The pressure of the tumour on brain substance will cause loss of balance, weakness, clumsiness, squinting, double vision, swallowing difficulty, slurred speech or convulsion. Hormone production from the pituitary gland may also be disturbed resulting in abnormal growth and pubertal development or excessive urine. Also, the child may become bad tempered or lose interest in daily activities.
- Computerised tomography scan
- Magnetic resonance imaging
- Lumbar puncture for examination of cerebrospinal fluid
- Blood and urine tests for hormone study
- Examination of vision by ophthalmologist
The treatment of brain tumour includes surgery, radiotherapy and chemotherapy. As a child's physical and intellectual development may be impaired by these types of treatment, the doctor will give careful consideration before proceeding and will also explain to the child and parents the side effects of the treatment.

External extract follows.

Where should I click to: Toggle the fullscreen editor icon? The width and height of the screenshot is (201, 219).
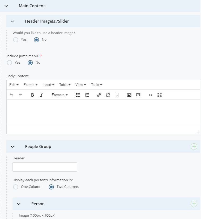(x=160, y=95)
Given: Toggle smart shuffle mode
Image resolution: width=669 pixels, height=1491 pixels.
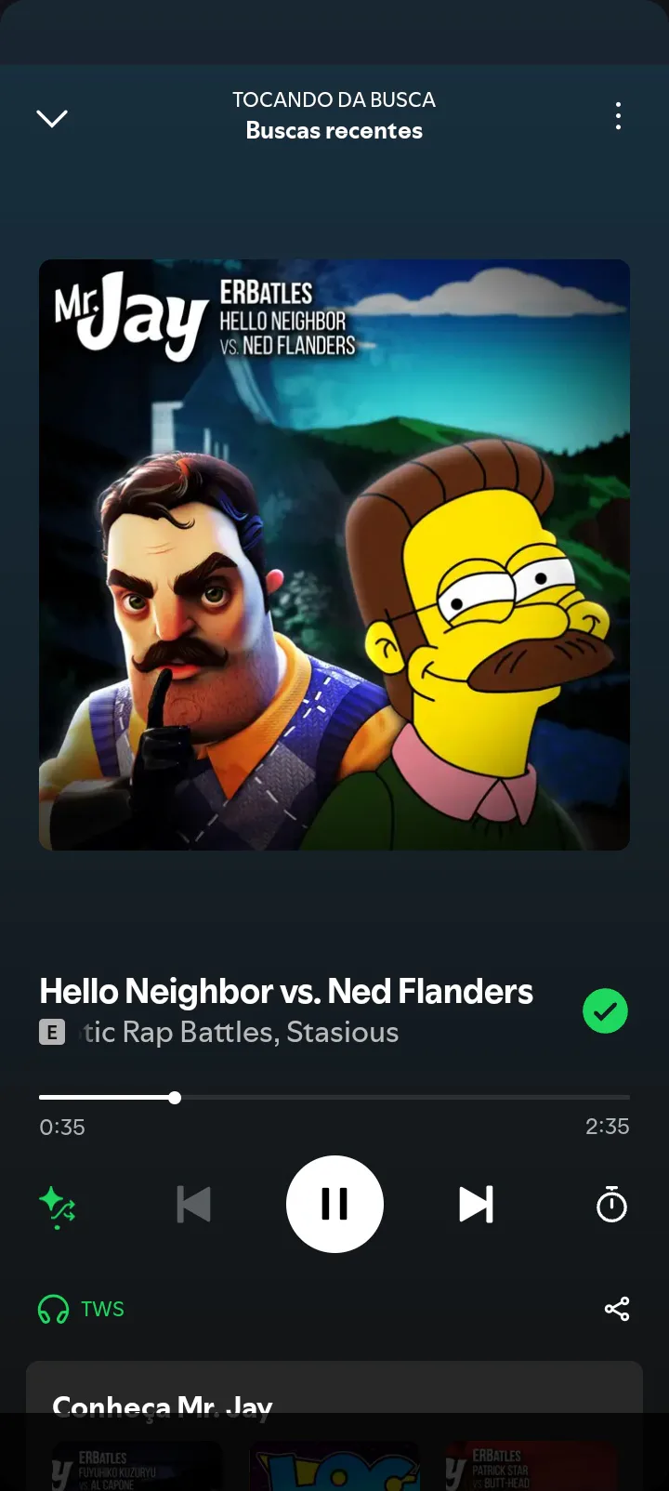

In most cases, the neurosurgeon will operate to see if the tumour is benign or malignant and will remove it, if possible. In order to reduce the swelling of brain tissue around the tumour, a steroid (known as dexamethasone) will be prescribed before the operation. If hydrocephalus is present, a tube (shunt) will be inserted into the brain to drain the spinal fluid to relieve the pressure inside the skull. If the tumour cannot be removed, a permanent tube (shunt) may be put into the brain to drain the spinal fluid into the abdomen.
Children with malignant brain tumour may need radiotherapy to the brain. Sometimes, the spine also receives treatment because the tumour cells may have spilled into the spinal fluid and spread along the spine. The child may feel lethargic about 6 weeks after the treatment but this will eventually subside. Some brain tumour can be treated by chemotherapy.
After undergoing treatment, the child will often need physiotherapy, play and occupational therapy, speech therapy and sometimes hormone replacement. These are usually carried out one or two weeks after the operation. As the child may have to be hospitalised for a long time for these rehabilitation therapies, provision is made by teachers of the Red Cross Hospital School to tutor the child in school work.
The child will need regular follow-up after discharge from the hospital. If there is no recurrence in 5 years after complete removal of a benign tumour, he is most likely completely cured. After a malignant tumour is removed and if the child remains well, then the tumour is considered to be under control. The symptoms of recurrence may be similar to those in the initial stage of the illness. When recurrence occurs, further treatment is then needed.
The success of treatment depends on the type and location of the tumour. Most brain tumours have a cure rate of about 50%. But young children with malignant tumours have a lower chance of cure.